## Selected excerpt
● ● ● ●

An example is rfind. Many variants exist, including matching one’s own moves, a combination of one’s own moves and the opponent’s moves, finding the earliest instead of the latest match, or finding all matches.
Each of the previously discussed strategies has a counter. It is easy to counter any of them, because they all behave predictably. But even a pure counter can be countered by rotating the outcome once more. In fact, for each strategy, there are six possible ways of using it. Such metastrategies were used in Dan Egnor’s Iocaine Powder program.
|P0: naive application||Play the strategy naively.|
|P’0: beat P0||Exchange the position of you and your opponent. Then, play to beat the output of the naive strategy in your opponent’s shoes.|
|P1: beat P’0||Rotate P0 by two, that is play the move that loses to the output of P0.|
|P’1: beat P1||Rotate P’0 by two, same as above.|
|P2: beat P’1||Rotate P1 by two.|
|P’2: beat P2||Rotate P’1 by two.|
Note that P0 beats P’2, thus going a full circle.
3.1 Metastrategy selection
If each strategy has six possible metastrategies, how do we choose which one to use? What if we also have more than one strategy to begin with? The way to do this is to select based on past performance. If a strategy has been successful, we use that one. If a strategy always loses, we don’t use it. Here are some ways to implement this:
- Naive scoring: A number is stored for each predictor. After each round, if the predictor successfully predicted the opponent’s move, its score is incremented by one. If the prediction loses to the opponent’s move, its score is decremented by one. An example is Variable Turbine Geometry.
- Decayed scoring: This works just like naive scoring, except all scores are also multiplied by a number between 0 and 1 after each round (usually around 0.9), so that it gradually “forgets” about the performance of each predictor a long time ago. Thus, if the opponent occasionally switches strategies, this should be able to cope. An example is DNA werfer 2.
- Drop switch: Just like naive scoring, except if a predictor loses even once, its score is reset to zero. This allows for much faster response to opponents with switching strategies than decayed scoring, but can be vulnerable if the opponent adds some sort of noise (e.g. by playing a random move every tenth move). An example is DNA werfer 5 M0.
- Random drop switch: Just like drop switch, except the predictor score is only reset to zero randomly with a probability of, say, 0.5. An example is Random Drop-Switch.

● ● ● ●

## Material supplied

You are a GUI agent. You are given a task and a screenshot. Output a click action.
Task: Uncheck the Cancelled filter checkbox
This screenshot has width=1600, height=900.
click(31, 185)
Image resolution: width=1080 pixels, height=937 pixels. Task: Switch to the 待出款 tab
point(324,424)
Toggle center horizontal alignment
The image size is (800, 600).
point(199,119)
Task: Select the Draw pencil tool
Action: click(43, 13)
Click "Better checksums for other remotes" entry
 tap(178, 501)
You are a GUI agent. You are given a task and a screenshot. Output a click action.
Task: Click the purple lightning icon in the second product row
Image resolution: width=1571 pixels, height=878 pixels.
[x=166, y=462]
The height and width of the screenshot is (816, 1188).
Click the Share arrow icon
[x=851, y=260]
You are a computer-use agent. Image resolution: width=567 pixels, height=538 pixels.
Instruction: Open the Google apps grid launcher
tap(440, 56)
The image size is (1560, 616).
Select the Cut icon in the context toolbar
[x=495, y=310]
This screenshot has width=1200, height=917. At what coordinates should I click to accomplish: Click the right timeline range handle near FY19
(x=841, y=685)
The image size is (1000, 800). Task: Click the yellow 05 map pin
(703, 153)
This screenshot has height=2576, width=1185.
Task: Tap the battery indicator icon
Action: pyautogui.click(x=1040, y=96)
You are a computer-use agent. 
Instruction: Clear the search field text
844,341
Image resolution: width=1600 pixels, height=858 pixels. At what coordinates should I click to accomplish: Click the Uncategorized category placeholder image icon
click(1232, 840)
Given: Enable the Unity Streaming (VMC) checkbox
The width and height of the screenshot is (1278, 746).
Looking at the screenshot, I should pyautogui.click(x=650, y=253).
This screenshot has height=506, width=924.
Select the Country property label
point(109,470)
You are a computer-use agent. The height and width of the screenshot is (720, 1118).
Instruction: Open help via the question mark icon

● ● ● ●

## Problem set
1. Using the metastrategy passage, decide whether each statement below agrees with it. Answer yes or no and quote the deciding words.
(a) Under naive scoring, a predictor's score stays the same when its prediction loses to the opponent's move.
(b) Under drop switch, a single loss resets a predictor's score to zero.
(c) Random drop switch always resets the score to zero after a loss.
2. Answer these questions from the metastrategy passage.
(a) Which program used such metastrategies?
(b) What number are scores usually multiplied by after each round under decayed scoring?
(c) What example does the passage give for drop switch?
3. Pick up the metastrategy passage after its final sentence and continue it.

## Your responses
1.
(a) No: "If the prediction loses to the opponent’s move, its score is decremented by one."
(b) Yes: "if a predictor loses even once, its score is reset to zero."
(c) No: "the predictor score is only reset to zero randomly with a probability of, say, 0.5."

2.
(a) Dan Egnor’s Iocaine Powder program
(b) Around 0.9
(c) DNA werfer 5 M0

3.
Of course, the predictor with the highest score is chosen to be used. There are also some other selectors, such as resetting the score to zero whenever the predictor does not win (i.e., even when it draws). Some other selectors work like naive scoring or decayed scoring, but also decrement the score by a small value on a draw. It is interesting to note that the frequency counting strategy is in fact simply a fixed move strategy coupled with a naive scoring selector.
Notice that some of the basic strategies are in fact simpler strategies with a metastrategy. For example, Frequency Counting is simply the Fixed Move strategy with a naive scoring: it chooses between the Fixed Move strategies (always play rock, always play paper, or always play scissors) based on which one was the most successful.
3.2 Selector selection
With so many strategy selection methods to choose from, how do we choose which one is the best? Hence, we have another layer: selector selection.
These are implemented in the same way as before. Examples are Centrifugal Bumblepuppy 13 and switching18.
4 Defense mechanisms
It is a well-known fact that a truly random strategy cannot possibly lose consistently. Hence, it is useful to switch to a random strategy once the algorithm detects that it is losing. One way to do this is to simply include the random strategy as one of the predictors alongside other strategies like history matching. Then if the other strategies all start losing, they would all have pretty negative scores, except the random one, which will presumably have a score of close to zero. In this event, the selector would choose the random strategy over the other strategies and hopefully avoid a terrible loss.